Ron Getty - SF Libertarian
Hostis res Publica
Morte ai Tiranni
Dum Spiro, Pugno


http://snipurl.com/brtup [www_sfexaminer_com]

Tax-increase plans could hurt in the long run
Examiner Staff Writer 2/12/09Tax-hike proposals for a possible special election this summer could stimulate the local economy at first but cost jobs and impair business growth in the long run, according to a new City Controller’s Office report.
The report comes as the Board of Supervisors is considering holding a June 2 special election to bring before voters tax-increase proposals to boost city revenues.
Supporters of the election say San Francisco should turn to tax increases to soften the blow of the deep budget cuts that need to be made to balance The City’s projected budget shortfall of $460 million for the fiscal year that begins July 1.

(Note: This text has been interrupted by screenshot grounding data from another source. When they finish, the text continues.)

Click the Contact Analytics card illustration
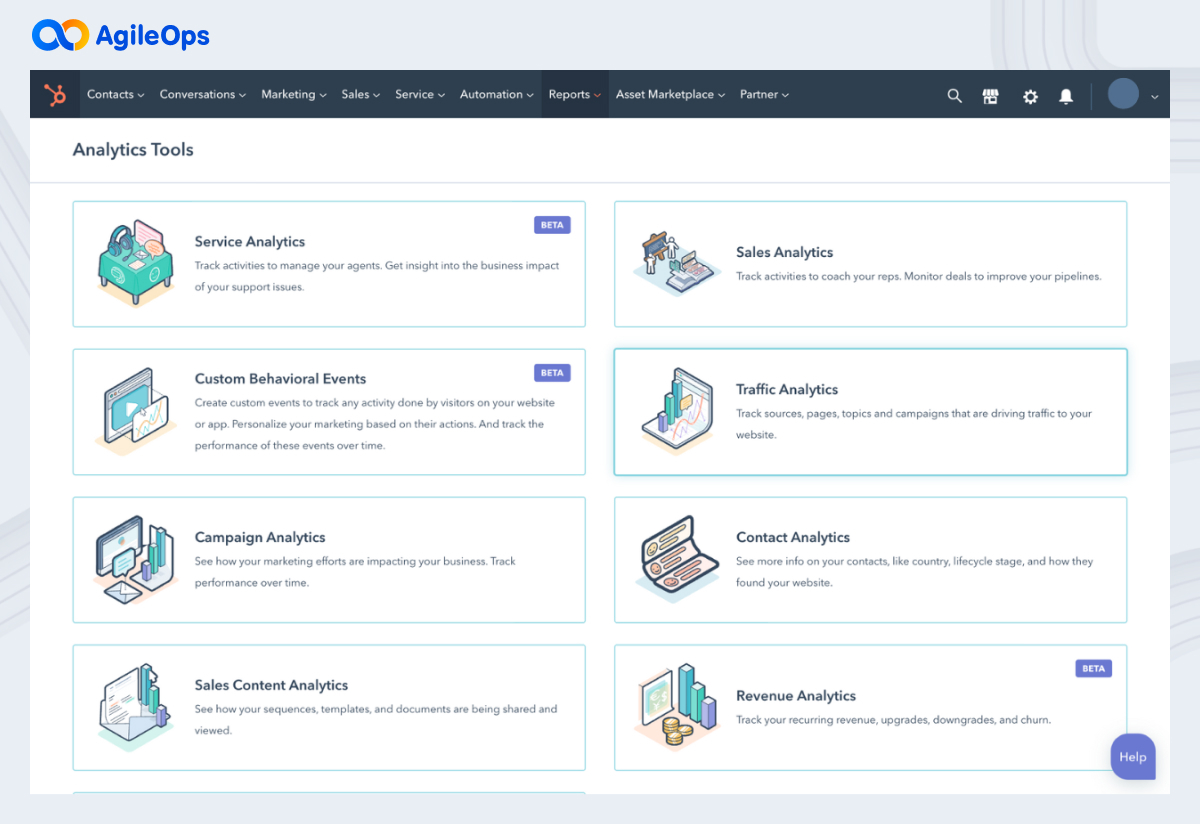 click(x=677, y=559)
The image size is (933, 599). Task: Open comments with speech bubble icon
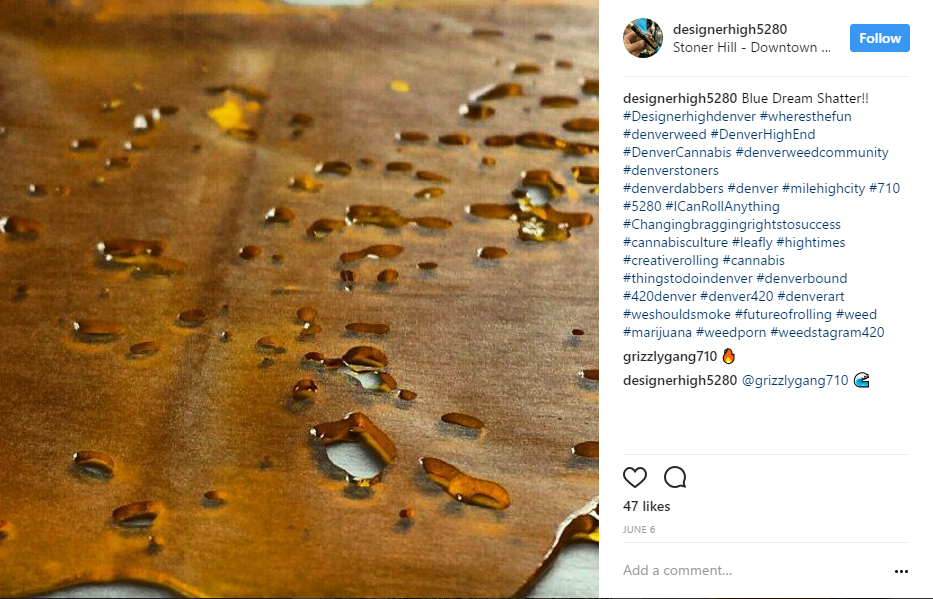[675, 477]
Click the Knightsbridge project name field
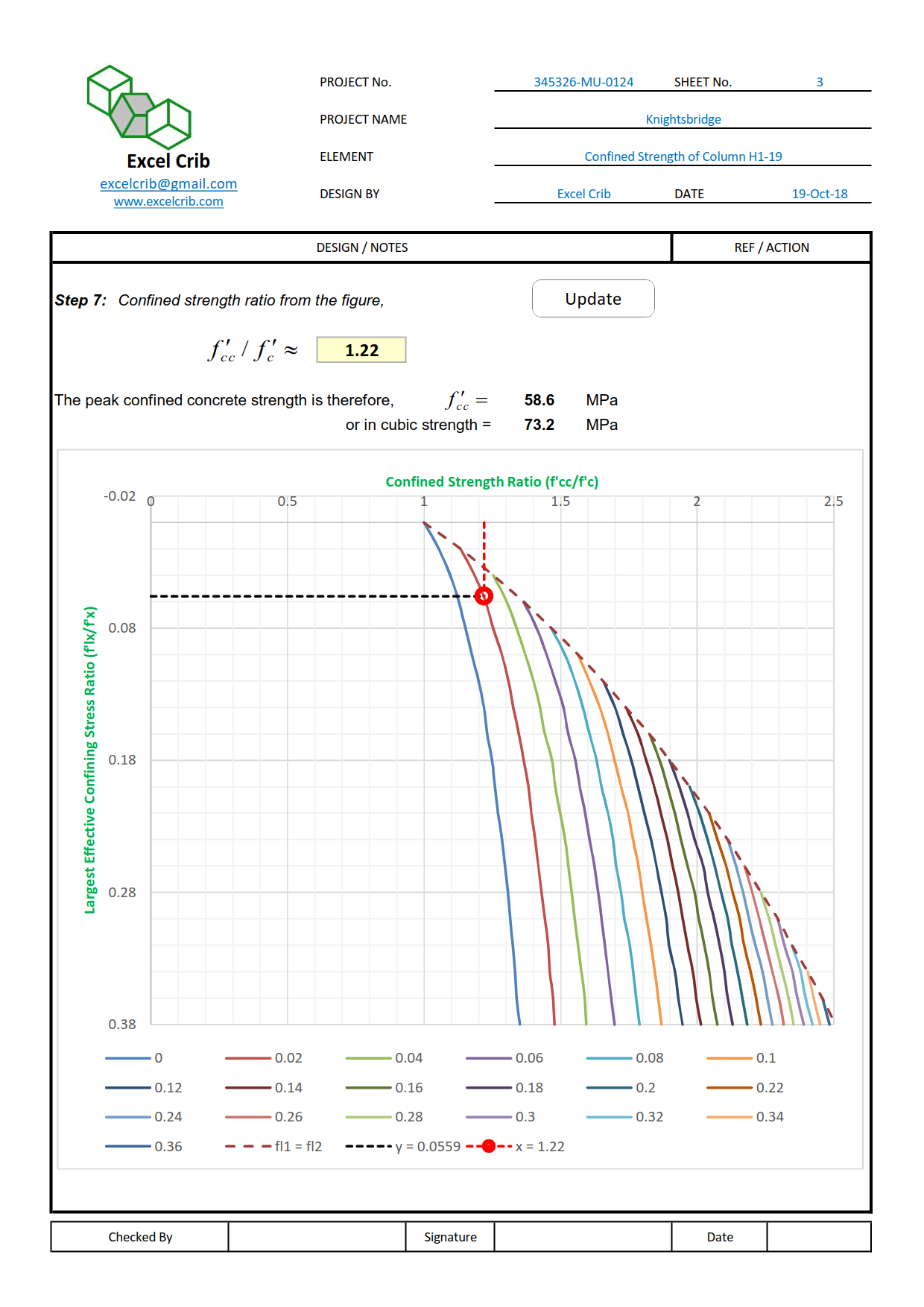924x1307 pixels. 683,119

“The conclusion from our analysis is that the short-term economic impact of raising the taxes is not negative. The long-term impact is negative,” Ted Egan, the Controller’s Office chief economist, said during Wednesday’s Board of Supervisors Budget and Finance Committee hearing.
The board is looking at three tax-hike proposals: a sales-tax increase from 8.5 to 9 percent, a 0.1 percent tax on big businesses’ gross receipts and a 1.395 percent gross-receipts tax on commercial real estate rental income.
The three proposed taxes were introduced by District 11 Supervisor John Avalos.
Egan warned that the sales-tax hike would “encourage San Francisco residents, tourists and residents of other areas of the Bay Area to shop outside of The City, to shop online or in some cases to consume less.”
Egan said it would lead to “slower growth in the affected sectors, such as retail trade” and result in the loss of hundreds of jobs annually.
The sales tax proposal, which would generate about $51 million annually for The City, would expire in 2012.
The gross-receipts tax on large businesses would generate $38 million annually and provide a short-term stimulus, but would ultimately discourage businesses from locating to The City, Egan said.
The tax on commercial rental income has the largest short-term stimulus effect on the local economy, compared with the other proposed taxes, Egan said, and it would generate $34 million a year. However, Egan said, the tax increase would result in rental increases and a job-growth slowdown over time.
The full Board of Supervisors is scheduled to meet Tuesday and possibly vote on the proposed tax measures.